• **TASK DESCRIPTION**:
Every record below should be printed exactly as given.

======== MATERIAL PROVIDED

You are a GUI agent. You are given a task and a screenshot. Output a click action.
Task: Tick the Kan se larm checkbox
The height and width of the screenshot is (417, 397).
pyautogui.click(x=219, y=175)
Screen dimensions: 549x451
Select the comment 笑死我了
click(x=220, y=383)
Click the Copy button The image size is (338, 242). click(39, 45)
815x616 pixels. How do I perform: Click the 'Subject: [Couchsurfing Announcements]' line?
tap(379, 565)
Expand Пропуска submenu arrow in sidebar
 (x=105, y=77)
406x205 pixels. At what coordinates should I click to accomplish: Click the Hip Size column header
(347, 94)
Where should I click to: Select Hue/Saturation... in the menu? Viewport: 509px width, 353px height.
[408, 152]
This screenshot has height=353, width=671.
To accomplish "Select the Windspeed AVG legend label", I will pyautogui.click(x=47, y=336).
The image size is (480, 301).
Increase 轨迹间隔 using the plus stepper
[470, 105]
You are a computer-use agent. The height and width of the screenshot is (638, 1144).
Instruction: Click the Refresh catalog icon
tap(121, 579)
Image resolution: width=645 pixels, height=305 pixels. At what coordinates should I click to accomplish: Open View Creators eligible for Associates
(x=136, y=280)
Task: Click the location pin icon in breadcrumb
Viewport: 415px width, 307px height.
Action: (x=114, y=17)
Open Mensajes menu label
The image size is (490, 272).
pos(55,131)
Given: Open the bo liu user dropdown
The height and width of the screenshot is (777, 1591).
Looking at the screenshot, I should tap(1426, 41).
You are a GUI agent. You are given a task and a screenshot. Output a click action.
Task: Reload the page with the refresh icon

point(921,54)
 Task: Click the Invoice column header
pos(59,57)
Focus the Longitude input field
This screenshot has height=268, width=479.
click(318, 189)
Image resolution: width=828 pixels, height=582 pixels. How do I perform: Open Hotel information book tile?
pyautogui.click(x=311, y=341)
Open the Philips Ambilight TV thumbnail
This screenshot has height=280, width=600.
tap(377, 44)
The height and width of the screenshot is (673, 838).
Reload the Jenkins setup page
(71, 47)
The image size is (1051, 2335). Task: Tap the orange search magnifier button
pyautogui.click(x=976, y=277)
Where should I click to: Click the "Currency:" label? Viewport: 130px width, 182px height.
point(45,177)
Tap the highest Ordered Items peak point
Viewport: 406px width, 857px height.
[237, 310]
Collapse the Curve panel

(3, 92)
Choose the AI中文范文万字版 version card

================

• **REPLY**:
You are a GUI agent. You are given a task and a screenshot. Output a click action.
Task: Tick the Kan se larm checkbox
The height and width of the screenshot is (417, 397).
pyautogui.click(x=219, y=175)
Screen dimensions: 549x451
Select the comment 笑死我了
click(x=220, y=383)
Click the Copy button The image size is (338, 242). click(39, 45)
815x616 pixels. How do I perform: Click the 'Subject: [Couchsurfing Announcements]' line?
tap(379, 565)
Expand Пропуска submenu arrow in sidebar
 (x=105, y=77)
406x205 pixels. At what coordinates should I click to accomplish: Click the Hip Size column header
(347, 94)
Where should I click to: Select Hue/Saturation... in the menu? Viewport: 509px width, 353px height.
[408, 152]
This screenshot has height=353, width=671.
To accomplish "Select the Windspeed AVG legend label", I will pyautogui.click(x=47, y=336).
The image size is (480, 301).
Increase 轨迹间隔 using the plus stepper
[470, 105]
You are a computer-use agent. The height and width of the screenshot is (638, 1144).
Instruction: Click the Refresh catalog icon
tap(121, 579)
Image resolution: width=645 pixels, height=305 pixels. At what coordinates should I click to accomplish: Open View Creators eligible for Associates
(x=136, y=280)
Task: Click the location pin icon in breadcrumb
Viewport: 415px width, 307px height.
Action: (x=114, y=17)
Open Mensajes menu label
The image size is (490, 272).
pos(55,131)
Given: Open the bo liu user dropdown
The height and width of the screenshot is (777, 1591).
Looking at the screenshot, I should tap(1426, 41).
You are a GUI agent. You are given a task and a screenshot. Output a click action.
Task: Reload the page with the refresh icon

point(921,54)
 Task: Click the Invoice column header
pos(59,57)
Focus the Longitude input field
This screenshot has height=268, width=479.
click(318, 189)
Image resolution: width=828 pixels, height=582 pixels. How do I perform: Open Hotel information book tile?
pyautogui.click(x=311, y=341)
Open the Philips Ambilight TV thumbnail
This screenshot has height=280, width=600.
tap(377, 44)
The height and width of the screenshot is (673, 838).
Reload the Jenkins setup page
(71, 47)
The image size is (1051, 2335). Task: Tap the orange search magnifier button
pyautogui.click(x=976, y=277)
Where should I click to: Click the "Currency:" label? Viewport: 130px width, 182px height.
point(45,177)
Tap the highest Ordered Items peak point
Viewport: 406px width, 857px height.
[237, 310]
Collapse the Curve panel

(3, 92)
Choose the AI中文范文万字版 version card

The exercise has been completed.